The Republican nominee keeps asking supporters at his events a question – and the crowd reacts the same way each time.
At four recent events – two on Wednesday, one Thursday, and one Friday – Trump has asked attendees if anyone has ever smashed their phone with a hammer. It’s a reference to revelations from an FBI report that Democratic nominee Hillary Clinton’s staff destroyed 13 of her phones, some with a hammer.
Each time Trump asks, a lone respondent in the crowd raises their hand.
During his Wednesday rally in Council Bluffs, Iowa, the real estate magnate asked if anyone in the crowd had either gone through 13 phones or destroyed them with a hammer. One hand was raised.
“One hand,” Trump responded. “What business are you in? What’s your business? I think he was just a wise guy. But she destroyed a number of them with a hammer. How many people have destroyed an iPhone or a phone with a hammer? Anybody in the room? Ahh, a couple of hands go up. I don’t know if they’re kidding. I think they’re kidding, but who knows.”
Then, during a rally in Waukesha, Wisconsin, later that night, Trump asked again. And the same thing happened.
“Does anybody in this room over the last how ever many years have 13 phones?” he posed to the crowd. “Okay, a number of them were hammered to death. Right? They were hammered. So let me ask you, has anybody, when you get rid of your phone, hammered it? Raise your hand.”
“One,” Trump pointed out. “Oh there’s one guy. What business are you in? What business? Get him out of here. I don’t want to be near him.”
Trump said that last bit in jest, but asked the question again at his Thursday rally in Bedford, New Hampshire. And it happened again.
“Thirteen phones missing, several destroyed with a hammer,” he said. “Who in this room has destroyed their phone with a hammer? Anybody?”

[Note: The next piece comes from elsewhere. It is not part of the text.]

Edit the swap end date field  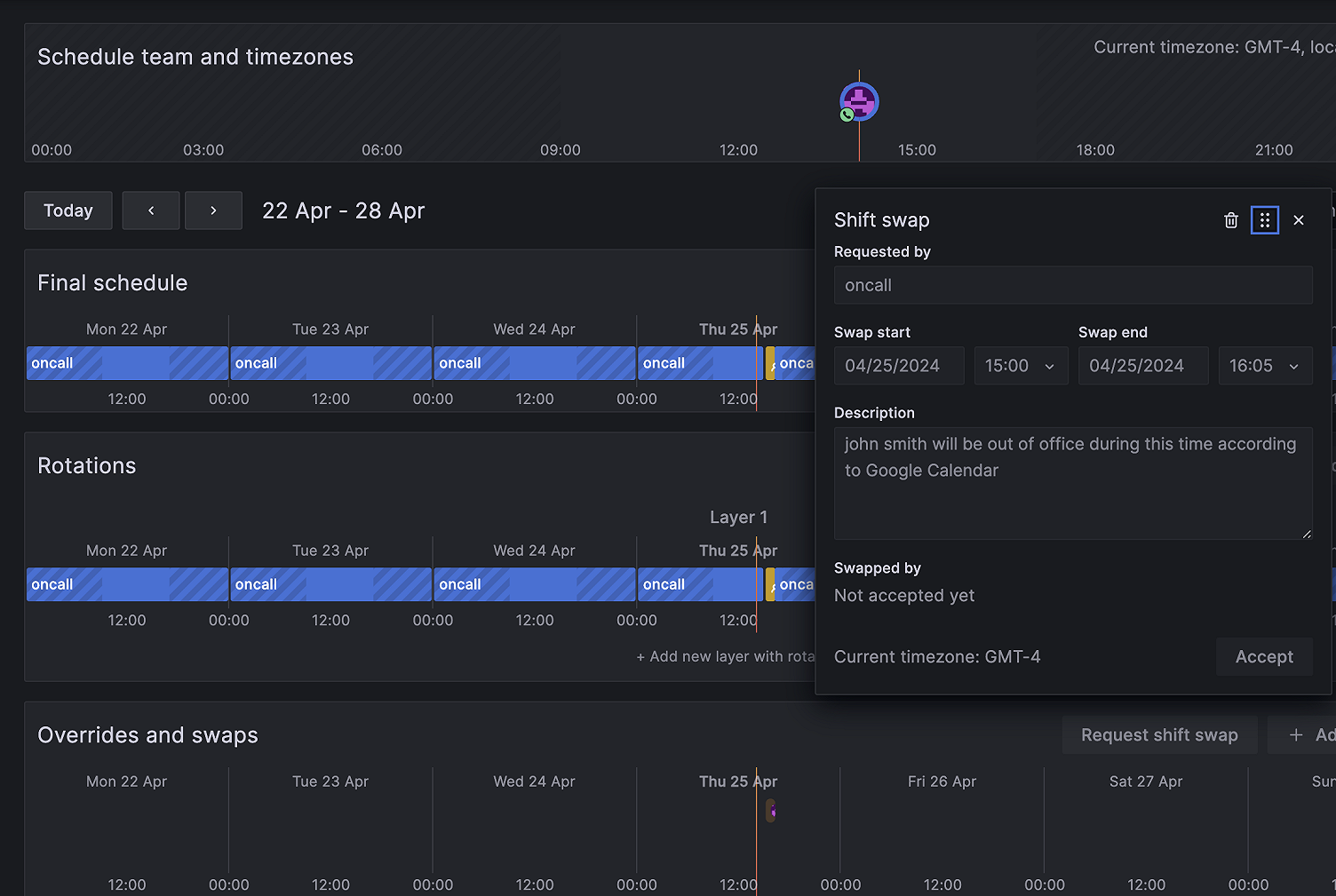coord(1142,365)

“Oh there’s one person,” he continued. “What business is that person in? I want to find out.”
On Friday, during an early-evening rally in Novi, Michigan, Trump asked the question yet again. And, again, the same response.
“One person,” Trump said, pointing to a member of the crowd as he scanned to see if anyone had raised their hand.
Trump has fostered an interactive atmosphere at events throughout his campaign. He often excites his large crowds with questions about who will pay for his proposed wall, for instance. When he was selecting a vice presidential running mate, Trump even went as far as to read the crowd his short list and ask who he should pick.